The very most important part of your squeeze page is what? Your headline! It's not your opt-in box, for sure. It's not the bullet points or copy. It's your headline. No doubt about it.
Without a great headline, people won't bother with the rest of the page. Right? I mean, if you haven't sucked them in with something interesting, they aren't liable to read on. Actually, the very first thing you need to do when building your squeeze page is to come up with an awesome headline. You could almost have a kick butt headline and an opt-in box and people would still sign up for your list. Of course, it would have to be a benefit-driven headline and it would have to be really, really great.
Maybe you're worried because you're not the best copywriter in the world. That's not a problem. Get some software that creates headlines for you. Give it some information about what you're trying to do by filling in a few boxes, and then, it will come back to you with a whole bunch of choices. Pick the headlines you like best. Or, hire a copywriter to write some great headlines for you. Pick your favorites from those. Why?

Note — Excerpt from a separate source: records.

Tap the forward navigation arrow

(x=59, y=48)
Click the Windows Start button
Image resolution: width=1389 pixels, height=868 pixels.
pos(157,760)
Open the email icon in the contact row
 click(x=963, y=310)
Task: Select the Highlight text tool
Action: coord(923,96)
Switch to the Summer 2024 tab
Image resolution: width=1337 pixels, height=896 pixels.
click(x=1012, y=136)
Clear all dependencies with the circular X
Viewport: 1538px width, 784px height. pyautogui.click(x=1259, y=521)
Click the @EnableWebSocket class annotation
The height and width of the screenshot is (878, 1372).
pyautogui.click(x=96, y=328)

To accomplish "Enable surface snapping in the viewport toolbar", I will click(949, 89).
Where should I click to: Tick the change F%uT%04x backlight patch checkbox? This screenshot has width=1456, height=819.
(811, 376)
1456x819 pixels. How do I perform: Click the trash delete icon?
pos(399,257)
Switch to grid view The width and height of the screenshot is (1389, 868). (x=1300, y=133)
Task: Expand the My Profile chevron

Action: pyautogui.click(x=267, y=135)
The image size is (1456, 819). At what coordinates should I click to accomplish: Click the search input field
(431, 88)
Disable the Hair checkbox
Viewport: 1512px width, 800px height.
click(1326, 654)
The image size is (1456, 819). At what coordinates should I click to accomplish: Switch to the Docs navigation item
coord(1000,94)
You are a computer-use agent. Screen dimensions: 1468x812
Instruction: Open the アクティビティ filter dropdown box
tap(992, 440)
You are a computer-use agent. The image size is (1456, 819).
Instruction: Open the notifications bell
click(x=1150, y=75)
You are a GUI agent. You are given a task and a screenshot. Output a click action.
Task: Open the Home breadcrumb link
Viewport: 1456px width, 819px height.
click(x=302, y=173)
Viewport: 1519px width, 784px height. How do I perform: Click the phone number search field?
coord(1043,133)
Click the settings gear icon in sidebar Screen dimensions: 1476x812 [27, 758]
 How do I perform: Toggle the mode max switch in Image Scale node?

You may not come up with the best headline first time around. As with any other part of marketing, you'll need to test and track your headline and you'll need more than one to see which headline works better than another. Set them up on a split test, and keep testing, until one headline pulls better than the other.
In an A/B split test, you'll allow everything on two pages to be the same, except the headlines. You can put the two pages into a rotator and advertise the rotator link, which should show a different page each time the link is clicked. Or, you could advertise the two pages separately, it really doesn't matter. Just be sure to have some kind of tracking involved.
Google Analytics is free to use and it's open to everyone. Just go to http://analytics.google.com and sign up. You'll need to put a bit of code onto your page, but the directions are pretty simple. If you don't know how to do this, hire someone to do it for you. Then, you'll be able to see how many visitors came to your site, and which headline caused them to opt-in, as long as you put the Google code onto your thank you page, after the sign-up, too.
You should probably advertise to at least 500 if not 1,000 visitors before you can decide if a headline is working. After that, you should be able to determine which headline works best. Then, either revise the headline that lost or choose another from the headline creator software and try that. Keep doing this. Repeat the process until you're satisfied with your opt-in rate.
Remember to size your headline right, too. Some people have very wide monitors and if your headline isn't sized properly, it will be running all across their screens. Instead, create a table of one row, one column, and put all of your data---the headline, the copy, and the opt-in box---into it, and size it to be 650 to 750 pixels wide. That way the headline will stay where you want it to be in front of the viewer's eyeballs.
You can create curiosity with your headline. You can also prod people, inspire them, or make them laugh. But whatever you do, be sure it makes people wonder what comes next? When that happens, they opt-in to your list to find out. By keeping people on the edge of their seats, by teasing them just a little, you'll probably find better results.